**GIVEN DATA:**
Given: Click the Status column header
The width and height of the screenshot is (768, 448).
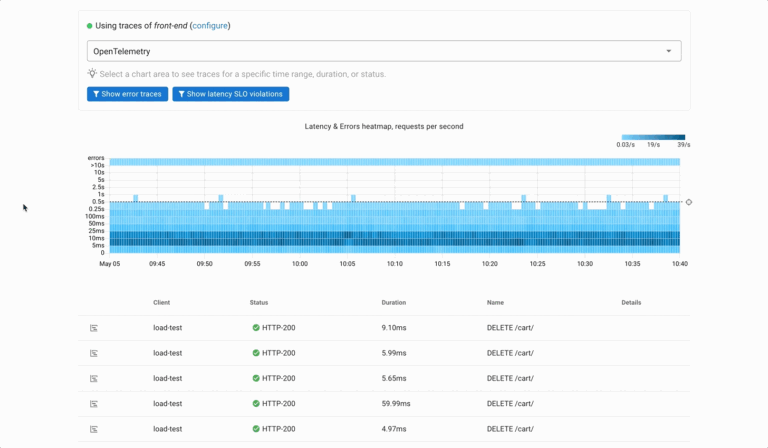Looking at the screenshot, I should 260,302.
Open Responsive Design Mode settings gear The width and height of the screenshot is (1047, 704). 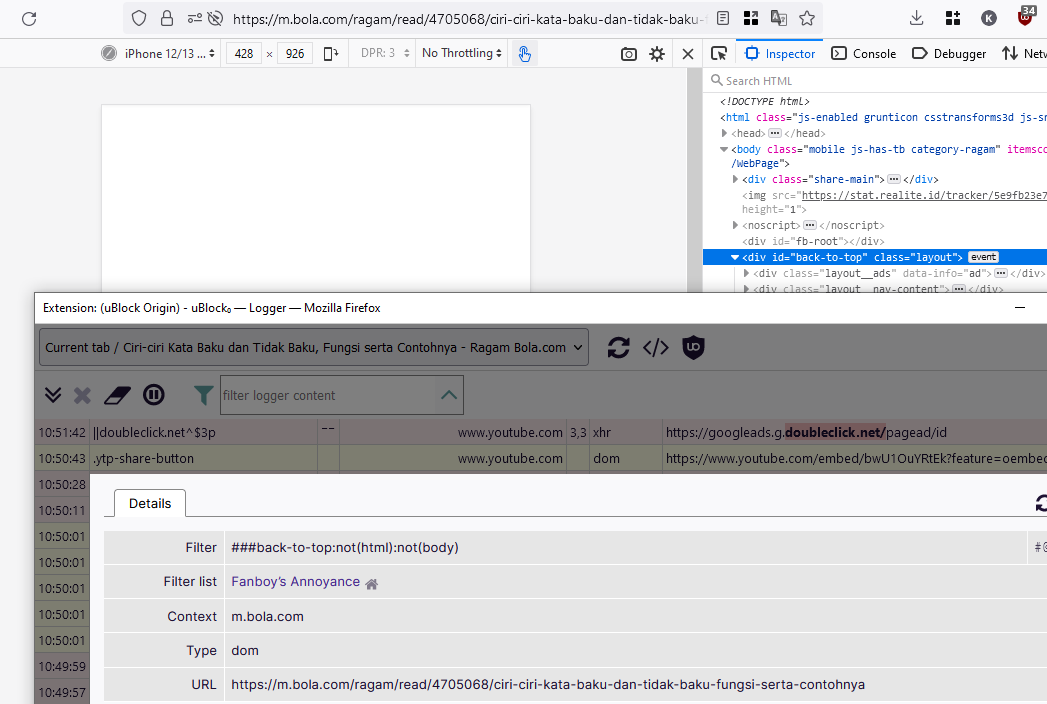[x=657, y=53]
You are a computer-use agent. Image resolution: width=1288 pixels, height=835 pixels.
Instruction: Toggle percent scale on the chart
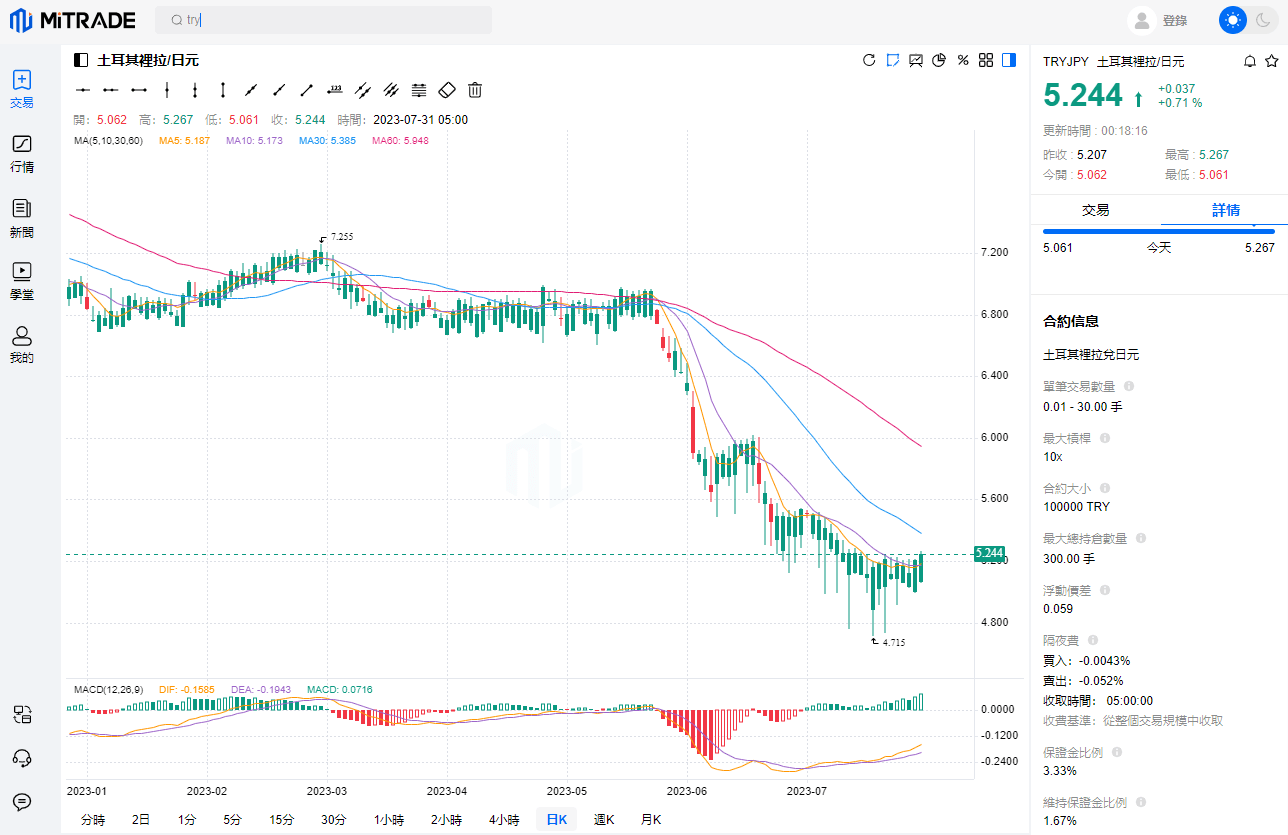[x=963, y=60]
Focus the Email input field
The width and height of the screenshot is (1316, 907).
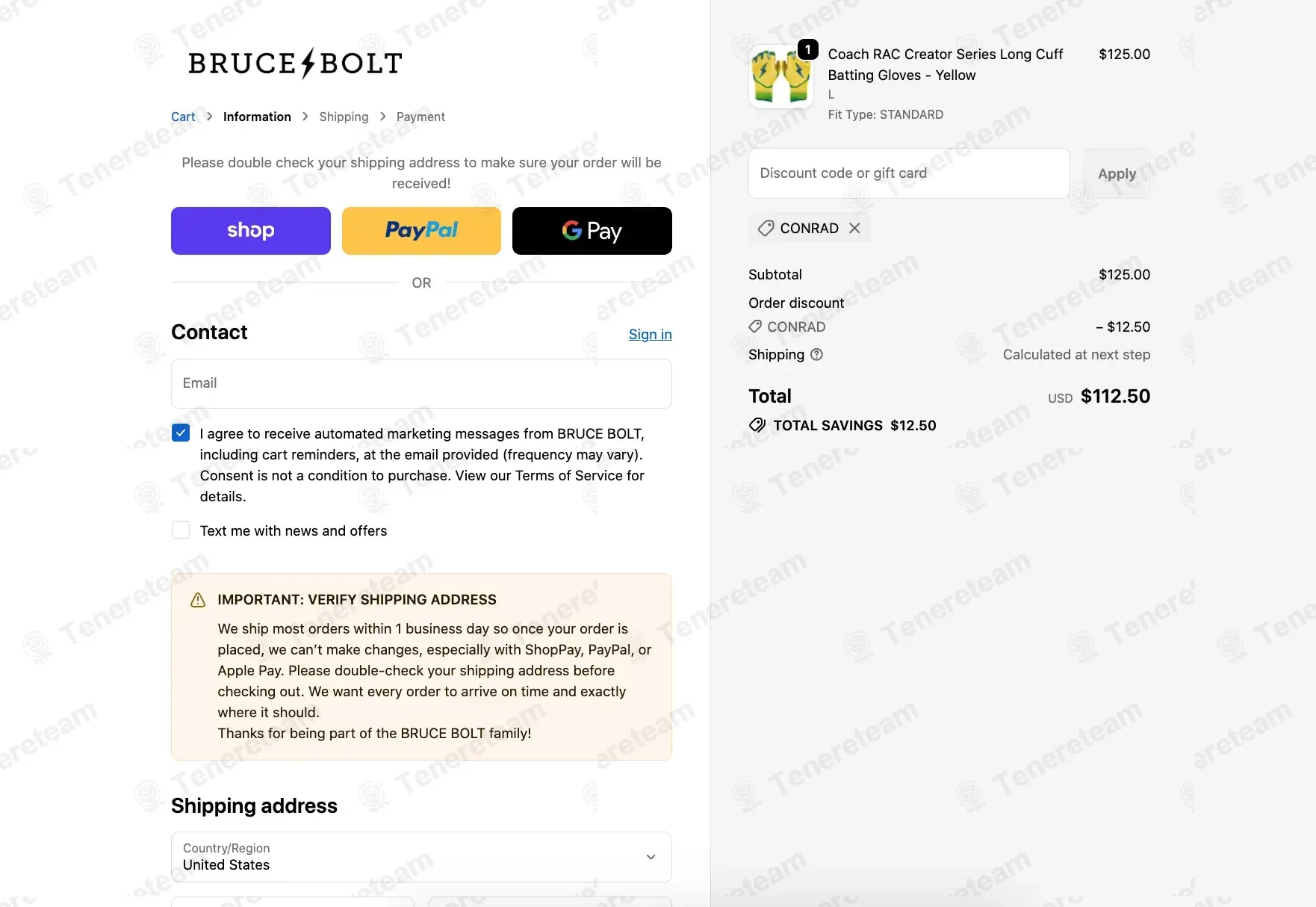[x=421, y=383]
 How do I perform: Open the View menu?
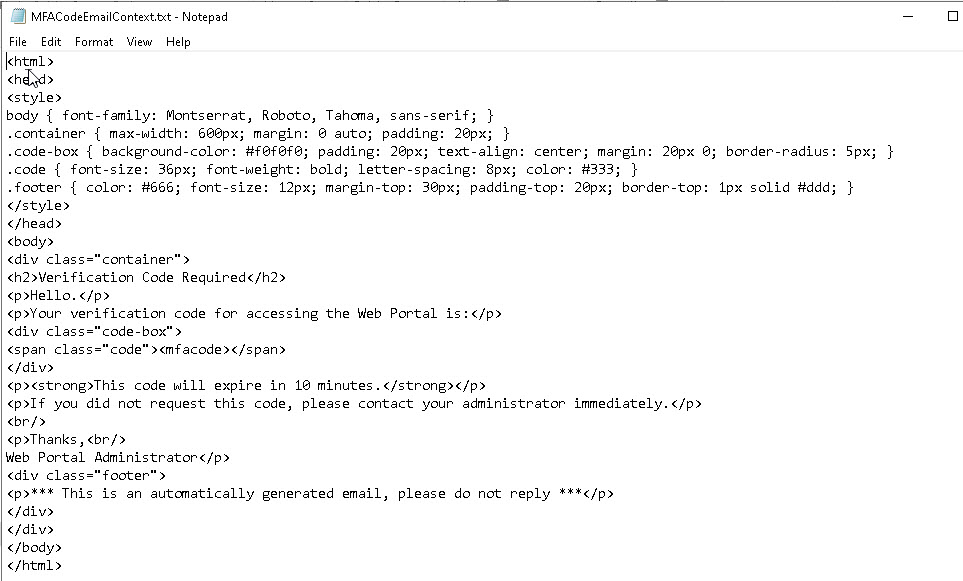click(139, 42)
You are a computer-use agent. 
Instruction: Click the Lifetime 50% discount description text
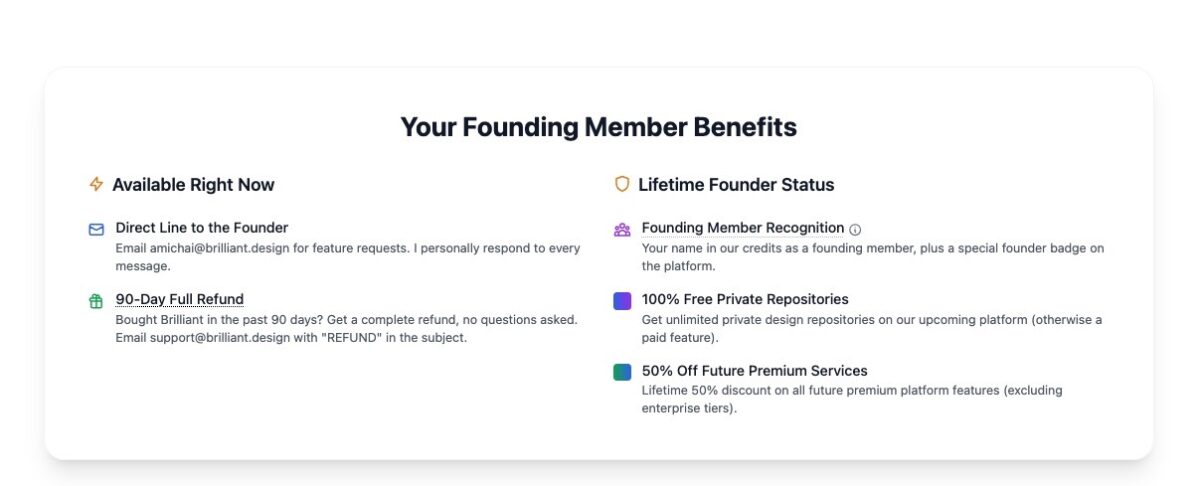coord(852,399)
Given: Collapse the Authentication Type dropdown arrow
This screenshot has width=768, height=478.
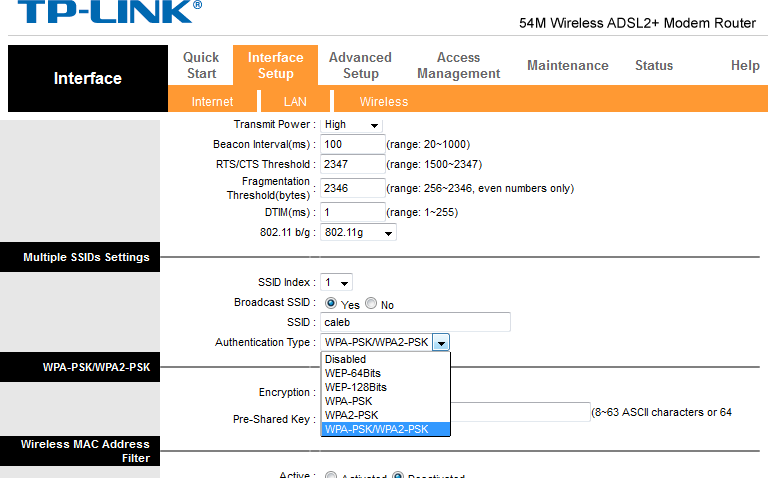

**EXERCISE BRIEF:**
Only a number is needed: how many lines of the material above contain "computer"?

**OUTPUT FOR THIS EXERCISE:**
2